* _Instructions for the task_
All of the records shown below need to be copied with no differences.
[Input for this task — start]
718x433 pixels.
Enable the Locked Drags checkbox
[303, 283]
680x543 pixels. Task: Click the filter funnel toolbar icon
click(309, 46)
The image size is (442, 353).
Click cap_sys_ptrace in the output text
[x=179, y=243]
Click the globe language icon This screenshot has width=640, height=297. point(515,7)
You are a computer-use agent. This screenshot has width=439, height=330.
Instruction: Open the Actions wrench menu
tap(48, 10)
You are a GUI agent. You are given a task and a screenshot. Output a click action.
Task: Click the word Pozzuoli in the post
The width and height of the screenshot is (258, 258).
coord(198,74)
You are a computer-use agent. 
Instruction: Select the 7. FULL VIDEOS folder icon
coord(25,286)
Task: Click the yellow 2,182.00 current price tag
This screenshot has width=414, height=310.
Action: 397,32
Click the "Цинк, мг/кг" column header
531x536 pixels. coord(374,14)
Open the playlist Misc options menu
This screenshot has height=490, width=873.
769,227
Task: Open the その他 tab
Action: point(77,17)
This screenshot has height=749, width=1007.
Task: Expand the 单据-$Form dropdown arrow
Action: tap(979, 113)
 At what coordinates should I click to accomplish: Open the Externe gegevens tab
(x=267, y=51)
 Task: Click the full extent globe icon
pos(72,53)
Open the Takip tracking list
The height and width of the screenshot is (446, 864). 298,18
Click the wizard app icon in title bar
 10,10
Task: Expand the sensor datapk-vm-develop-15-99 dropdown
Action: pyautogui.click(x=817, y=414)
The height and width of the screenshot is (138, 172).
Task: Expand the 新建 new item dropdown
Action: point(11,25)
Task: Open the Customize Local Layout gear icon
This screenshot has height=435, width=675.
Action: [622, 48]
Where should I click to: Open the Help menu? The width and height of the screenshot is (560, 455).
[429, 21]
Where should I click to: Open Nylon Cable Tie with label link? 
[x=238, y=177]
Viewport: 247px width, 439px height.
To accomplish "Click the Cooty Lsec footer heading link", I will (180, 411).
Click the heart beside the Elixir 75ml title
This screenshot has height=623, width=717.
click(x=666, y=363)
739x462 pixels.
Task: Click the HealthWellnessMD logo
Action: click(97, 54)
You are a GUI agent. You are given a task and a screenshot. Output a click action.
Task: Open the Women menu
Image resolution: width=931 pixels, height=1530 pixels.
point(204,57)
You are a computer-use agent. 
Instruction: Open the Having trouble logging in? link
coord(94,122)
[Input for this task — finish]
* _Answer for the task_
718x433 pixels.
Enable the Locked Drags checkbox
[303, 283]
680x543 pixels. Task: Click the filter funnel toolbar icon
click(309, 46)
The image size is (442, 353).
Click cap_sys_ptrace in the output text
[x=179, y=243]
Click the globe language icon This screenshot has width=640, height=297. point(515,7)
You are a computer-use agent. This screenshot has width=439, height=330.
Instruction: Open the Actions wrench menu
tap(48, 10)
You are a GUI agent. You are given a task and a screenshot. Output a click action.
Task: Click the word Pozzuoli in the post
The width and height of the screenshot is (258, 258).
coord(198,74)
You are a computer-use agent. 
Instruction: Select the 7. FULL VIDEOS folder icon
coord(25,286)
Task: Click the yellow 2,182.00 current price tag
This screenshot has width=414, height=310.
Action: 397,32
Click the "Цинк, мг/кг" column header
531x536 pixels. coord(374,14)
Open the playlist Misc options menu
This screenshot has height=490, width=873.
769,227
Task: Open the その他 tab
Action: point(77,17)
This screenshot has height=749, width=1007.
Task: Expand the 单据-$Form dropdown arrow
Action: tap(979, 113)
 At what coordinates should I click to accomplish: Open the Externe gegevens tab
(x=267, y=51)
 Task: Click the full extent globe icon
pos(72,53)
Open the Takip tracking list
The height and width of the screenshot is (446, 864). 298,18
Click the wizard app icon in title bar
 10,10
Task: Expand the sensor datapk-vm-develop-15-99 dropdown
Action: pyautogui.click(x=817, y=414)
The height and width of the screenshot is (138, 172).
Task: Expand the 新建 new item dropdown
Action: point(11,25)
Task: Open the Customize Local Layout gear icon
This screenshot has height=435, width=675.
Action: [622, 48]
Where should I click to: Open the Help menu? The width and height of the screenshot is (560, 455).
[429, 21]
Where should I click to: Open Nylon Cable Tie with label link? 
[x=238, y=177]
Viewport: 247px width, 439px height.
To accomplish "Click the Cooty Lsec footer heading link", I will (180, 411).
Click the heart beside the Elixir 75ml title
This screenshot has height=623, width=717.
click(x=666, y=363)
739x462 pixels.
Task: Click the HealthWellnessMD logo
Action: click(97, 54)
You are a GUI agent. You are given a task and a screenshot. Output a click action.
Task: Open the Women menu
Image resolution: width=931 pixels, height=1530 pixels.
point(204,57)
You are a computer-use agent. 
Instruction: Open the Having trouble logging in? link
coord(94,122)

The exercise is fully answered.